Description of the task:
Send back every line of the data exactly.

== Supplied data

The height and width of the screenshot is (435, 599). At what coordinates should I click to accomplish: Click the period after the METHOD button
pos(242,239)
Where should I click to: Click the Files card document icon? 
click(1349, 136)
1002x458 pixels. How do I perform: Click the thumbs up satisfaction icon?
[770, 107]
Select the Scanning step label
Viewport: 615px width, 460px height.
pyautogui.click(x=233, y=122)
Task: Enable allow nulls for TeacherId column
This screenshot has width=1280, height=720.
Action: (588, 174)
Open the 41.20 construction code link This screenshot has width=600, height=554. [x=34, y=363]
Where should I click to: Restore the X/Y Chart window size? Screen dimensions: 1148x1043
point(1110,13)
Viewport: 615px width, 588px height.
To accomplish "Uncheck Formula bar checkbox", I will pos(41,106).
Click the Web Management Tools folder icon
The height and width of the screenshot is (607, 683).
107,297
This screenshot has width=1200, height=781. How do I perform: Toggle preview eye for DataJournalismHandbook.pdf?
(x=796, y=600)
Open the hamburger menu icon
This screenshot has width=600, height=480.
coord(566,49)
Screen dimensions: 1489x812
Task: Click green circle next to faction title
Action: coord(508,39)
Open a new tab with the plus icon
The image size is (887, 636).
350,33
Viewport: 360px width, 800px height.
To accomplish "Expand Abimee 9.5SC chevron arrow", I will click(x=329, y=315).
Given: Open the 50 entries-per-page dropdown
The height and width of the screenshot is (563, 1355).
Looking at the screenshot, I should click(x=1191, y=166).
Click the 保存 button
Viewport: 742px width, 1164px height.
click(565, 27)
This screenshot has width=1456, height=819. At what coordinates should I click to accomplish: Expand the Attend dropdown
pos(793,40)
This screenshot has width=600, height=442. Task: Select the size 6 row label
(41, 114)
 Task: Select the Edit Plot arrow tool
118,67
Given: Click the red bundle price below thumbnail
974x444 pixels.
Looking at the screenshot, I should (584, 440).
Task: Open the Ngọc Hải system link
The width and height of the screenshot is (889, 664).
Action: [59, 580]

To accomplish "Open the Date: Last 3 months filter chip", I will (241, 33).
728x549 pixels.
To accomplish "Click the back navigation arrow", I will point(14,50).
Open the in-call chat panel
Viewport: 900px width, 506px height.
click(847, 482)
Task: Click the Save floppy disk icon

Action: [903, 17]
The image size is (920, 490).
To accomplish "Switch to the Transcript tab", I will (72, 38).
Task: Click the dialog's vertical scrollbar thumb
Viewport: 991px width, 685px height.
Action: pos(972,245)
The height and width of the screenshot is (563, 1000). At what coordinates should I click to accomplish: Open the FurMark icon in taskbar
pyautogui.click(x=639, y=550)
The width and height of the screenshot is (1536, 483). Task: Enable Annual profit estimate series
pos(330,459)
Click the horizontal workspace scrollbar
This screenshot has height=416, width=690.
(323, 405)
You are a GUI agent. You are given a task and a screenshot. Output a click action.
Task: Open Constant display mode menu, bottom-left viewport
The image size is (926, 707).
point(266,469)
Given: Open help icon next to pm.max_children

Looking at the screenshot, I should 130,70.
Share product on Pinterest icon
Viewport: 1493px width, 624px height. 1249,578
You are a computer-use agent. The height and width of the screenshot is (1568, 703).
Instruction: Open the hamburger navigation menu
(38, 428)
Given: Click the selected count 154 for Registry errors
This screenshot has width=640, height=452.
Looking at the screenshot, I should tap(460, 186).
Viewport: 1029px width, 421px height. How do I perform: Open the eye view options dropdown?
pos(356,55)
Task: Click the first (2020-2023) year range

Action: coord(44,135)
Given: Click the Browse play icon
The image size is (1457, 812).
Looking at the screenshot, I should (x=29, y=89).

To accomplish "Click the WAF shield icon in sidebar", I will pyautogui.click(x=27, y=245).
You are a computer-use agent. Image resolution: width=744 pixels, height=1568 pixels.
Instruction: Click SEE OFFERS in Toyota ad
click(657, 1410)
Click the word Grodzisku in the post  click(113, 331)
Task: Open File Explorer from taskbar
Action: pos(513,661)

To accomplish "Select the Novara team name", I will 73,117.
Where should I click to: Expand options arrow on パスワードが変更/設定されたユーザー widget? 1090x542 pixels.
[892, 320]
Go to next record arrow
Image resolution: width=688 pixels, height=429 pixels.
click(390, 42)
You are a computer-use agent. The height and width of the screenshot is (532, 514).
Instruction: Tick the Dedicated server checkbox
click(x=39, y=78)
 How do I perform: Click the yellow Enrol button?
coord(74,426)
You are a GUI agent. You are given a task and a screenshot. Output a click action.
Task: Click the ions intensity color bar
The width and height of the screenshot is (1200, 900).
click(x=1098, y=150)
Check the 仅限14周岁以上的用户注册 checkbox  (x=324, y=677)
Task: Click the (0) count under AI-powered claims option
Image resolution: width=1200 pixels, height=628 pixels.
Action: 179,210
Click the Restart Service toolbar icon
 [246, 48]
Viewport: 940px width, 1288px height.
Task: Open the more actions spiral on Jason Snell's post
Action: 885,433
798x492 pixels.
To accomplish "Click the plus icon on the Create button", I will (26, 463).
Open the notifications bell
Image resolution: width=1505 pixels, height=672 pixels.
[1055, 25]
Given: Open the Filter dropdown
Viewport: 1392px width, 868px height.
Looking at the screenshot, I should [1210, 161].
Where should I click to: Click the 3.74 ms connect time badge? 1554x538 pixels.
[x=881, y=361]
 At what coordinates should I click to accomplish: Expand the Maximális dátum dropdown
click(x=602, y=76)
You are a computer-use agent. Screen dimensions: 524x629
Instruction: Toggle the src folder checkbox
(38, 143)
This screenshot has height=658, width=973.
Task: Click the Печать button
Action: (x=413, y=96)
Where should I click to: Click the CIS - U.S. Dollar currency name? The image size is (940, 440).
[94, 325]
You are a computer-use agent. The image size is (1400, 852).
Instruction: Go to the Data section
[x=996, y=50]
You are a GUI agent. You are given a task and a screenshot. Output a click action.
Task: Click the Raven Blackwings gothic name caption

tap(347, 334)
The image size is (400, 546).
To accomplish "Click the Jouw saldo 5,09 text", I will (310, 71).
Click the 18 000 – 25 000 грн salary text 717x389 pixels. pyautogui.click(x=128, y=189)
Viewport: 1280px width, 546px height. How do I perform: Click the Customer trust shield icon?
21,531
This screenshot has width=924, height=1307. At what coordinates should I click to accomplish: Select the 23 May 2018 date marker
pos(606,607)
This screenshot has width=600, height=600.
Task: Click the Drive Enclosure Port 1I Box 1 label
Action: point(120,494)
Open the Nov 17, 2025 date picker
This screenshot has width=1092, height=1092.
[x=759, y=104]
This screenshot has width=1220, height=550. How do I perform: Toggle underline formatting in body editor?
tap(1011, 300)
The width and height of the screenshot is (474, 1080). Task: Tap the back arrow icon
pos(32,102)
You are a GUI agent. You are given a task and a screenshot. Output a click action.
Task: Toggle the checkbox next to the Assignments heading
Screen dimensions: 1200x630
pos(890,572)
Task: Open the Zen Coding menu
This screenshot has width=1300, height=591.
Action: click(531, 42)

====

Result for this exercise:
The height and width of the screenshot is (435, 599). At what coordinates should I click to accomplish: Click the period after the METHOD button
pos(242,239)
Where should I click to: Click the Files card document icon? 
click(1349, 136)
1002x458 pixels. How do I perform: Click the thumbs up satisfaction icon?
[770, 107]
Select the Scanning step label
Viewport: 615px width, 460px height.
pyautogui.click(x=233, y=122)
Task: Enable allow nulls for TeacherId column
This screenshot has width=1280, height=720.
Action: (588, 174)
Open the 41.20 construction code link This screenshot has width=600, height=554. [x=34, y=363]
Where should I click to: Restore the X/Y Chart window size? Screen dimensions: 1148x1043
point(1110,13)
Viewport: 615px width, 588px height.
To accomplish "Uncheck Formula bar checkbox", I will pos(41,106).
Click the Web Management Tools folder icon
The height and width of the screenshot is (607, 683).
107,297
This screenshot has width=1200, height=781. How do I perform: Toggle preview eye for DataJournalismHandbook.pdf?
(x=796, y=600)
Open the hamburger menu icon
This screenshot has width=600, height=480.
coord(566,49)
Screen dimensions: 1489x812
Task: Click green circle next to faction title
Action: coord(508,39)
Open a new tab with the plus icon
The image size is (887, 636).
350,33
Viewport: 360px width, 800px height.
To accomplish "Expand Abimee 9.5SC chevron arrow", I will click(x=329, y=315).
Given: Open the 50 entries-per-page dropdown
The height and width of the screenshot is (563, 1355).
Looking at the screenshot, I should click(x=1191, y=166).
Click the 保存 button
Viewport: 742px width, 1164px height.
click(565, 27)
This screenshot has width=1456, height=819. At what coordinates should I click to accomplish: Expand the Attend dropdown
pos(793,40)
This screenshot has width=600, height=442. Task: Select the size 6 row label
(41, 114)
 Task: Select the Edit Plot arrow tool
118,67
Given: Click the red bundle price below thumbnail
974x444 pixels.
Looking at the screenshot, I should (584, 440).
Task: Open the Ngọc Hải system link
The width and height of the screenshot is (889, 664).
Action: [59, 580]

To accomplish "Open the Date: Last 3 months filter chip", I will (241, 33).
728x549 pixels.
To accomplish "Click the back navigation arrow", I will point(14,50).
Open the in-call chat panel
Viewport: 900px width, 506px height.
click(847, 482)
Task: Click the Save floppy disk icon

Action: [903, 17]
The image size is (920, 490).
To accomplish "Switch to the Transcript tab", I will (72, 38).
Task: Click the dialog's vertical scrollbar thumb
Viewport: 991px width, 685px height.
Action: pos(972,245)
The height and width of the screenshot is (563, 1000). At what coordinates should I click to accomplish: Open the FurMark icon in taskbar
pyautogui.click(x=639, y=550)
The width and height of the screenshot is (1536, 483). Task: Enable Annual profit estimate series
pos(330,459)
Click the horizontal workspace scrollbar
This screenshot has height=416, width=690.
(323, 405)
You are a GUI agent. You are given a task and a screenshot. Output a click action.
Task: Open Constant display mode menu, bottom-left viewport
The image size is (926, 707).
point(266,469)
Given: Open help icon next to pm.max_children

Looking at the screenshot, I should 130,70.
Share product on Pinterest icon
Viewport: 1493px width, 624px height. 1249,578
You are a computer-use agent. The height and width of the screenshot is (1568, 703).
Instruction: Open the hamburger navigation menu
(38, 428)
Given: Click the selected count 154 for Registry errors
This screenshot has width=640, height=452.
Looking at the screenshot, I should tap(460, 186).
Viewport: 1029px width, 421px height. How do I perform: Open the eye view options dropdown?
pos(356,55)
Task: Click the first (2020-2023) year range

Action: coord(44,135)
Given: Click the Browse play icon
The image size is (1457, 812).
Looking at the screenshot, I should (x=29, y=89).

To accomplish "Click the WAF shield icon in sidebar", I will pyautogui.click(x=27, y=245).
You are a computer-use agent. Image resolution: width=744 pixels, height=1568 pixels.
Instruction: Click SEE OFFERS in Toyota ad
click(657, 1410)
Click the word Grodzisku in the post  click(113, 331)
Task: Open File Explorer from taskbar
Action: pos(513,661)

To accomplish "Select the Novara team name", I will 73,117.
Where should I click to: Expand options arrow on パスワードが変更/設定されたユーザー widget? 1090x542 pixels.
[892, 320]
Go to next record arrow
Image resolution: width=688 pixels, height=429 pixels.
click(390, 42)
You are a computer-use agent. The height and width of the screenshot is (532, 514).
Instruction: Tick the Dedicated server checkbox
click(x=39, y=78)
 How do I perform: Click the yellow Enrol button?
coord(74,426)
You are a GUI agent. You are given a task and a screenshot. Output a click action.
Task: Click the ions intensity color bar
The width and height of the screenshot is (1200, 900).
click(x=1098, y=150)
Check the 仅限14周岁以上的用户注册 checkbox  (x=324, y=677)
Task: Click the (0) count under AI-powered claims option
Image resolution: width=1200 pixels, height=628 pixels.
Action: 179,210
Click the Restart Service toolbar icon
 [246, 48]
Viewport: 940px width, 1288px height.
Task: Open the more actions spiral on Jason Snell's post
Action: 885,433
798x492 pixels.
To accomplish "Click the plus icon on the Create button", I will (26, 463).
Open the notifications bell
Image resolution: width=1505 pixels, height=672 pixels.
[1055, 25]
Given: Open the Filter dropdown
Viewport: 1392px width, 868px height.
Looking at the screenshot, I should [1210, 161].
Where should I click to: Click the 3.74 ms connect time badge? 1554x538 pixels.
[x=881, y=361]
 At what coordinates should I click to accomplish: Expand the Maximális dátum dropdown
click(x=602, y=76)
You are a computer-use agent. Screen dimensions: 524x629
Instruction: Toggle the src folder checkbox
(38, 143)
This screenshot has height=658, width=973.
Task: Click the Печать button
Action: (x=413, y=96)
Where should I click to: Click the CIS - U.S. Dollar currency name? The image size is (940, 440).
[94, 325]
You are a computer-use agent. The image size is (1400, 852).
Instruction: Go to the Data section
[x=996, y=50]
You are a GUI agent. You are given a task and a screenshot. Output a click action.
Task: Click the Raven Blackwings gothic name caption

tap(347, 334)
The image size is (400, 546).
To accomplish "Click the Jouw saldo 5,09 text", I will (310, 71).
Click the 18 000 – 25 000 грн salary text 717x389 pixels. pyautogui.click(x=128, y=189)
Viewport: 1280px width, 546px height. How do I perform: Click the Customer trust shield icon?
21,531
This screenshot has width=924, height=1307. At what coordinates should I click to accomplish: Select the 23 May 2018 date marker
pos(606,607)
This screenshot has width=600, height=600.
Task: Click the Drive Enclosure Port 1I Box 1 label
Action: point(120,494)
Open the Nov 17, 2025 date picker
This screenshot has width=1092, height=1092.
[x=759, y=104]
This screenshot has width=1220, height=550. How do I perform: Toggle underline formatting in body editor?
tap(1011, 300)
The width and height of the screenshot is (474, 1080). Task: Tap the back arrow icon
pos(32,102)
You are a GUI agent. You are given a task and a screenshot. Output a click action.
Task: Toggle the checkbox next to the Assignments heading
Screen dimensions: 1200x630
pos(890,572)
Task: Open the Zen Coding menu
This screenshot has width=1300, height=591.
Action: click(531, 42)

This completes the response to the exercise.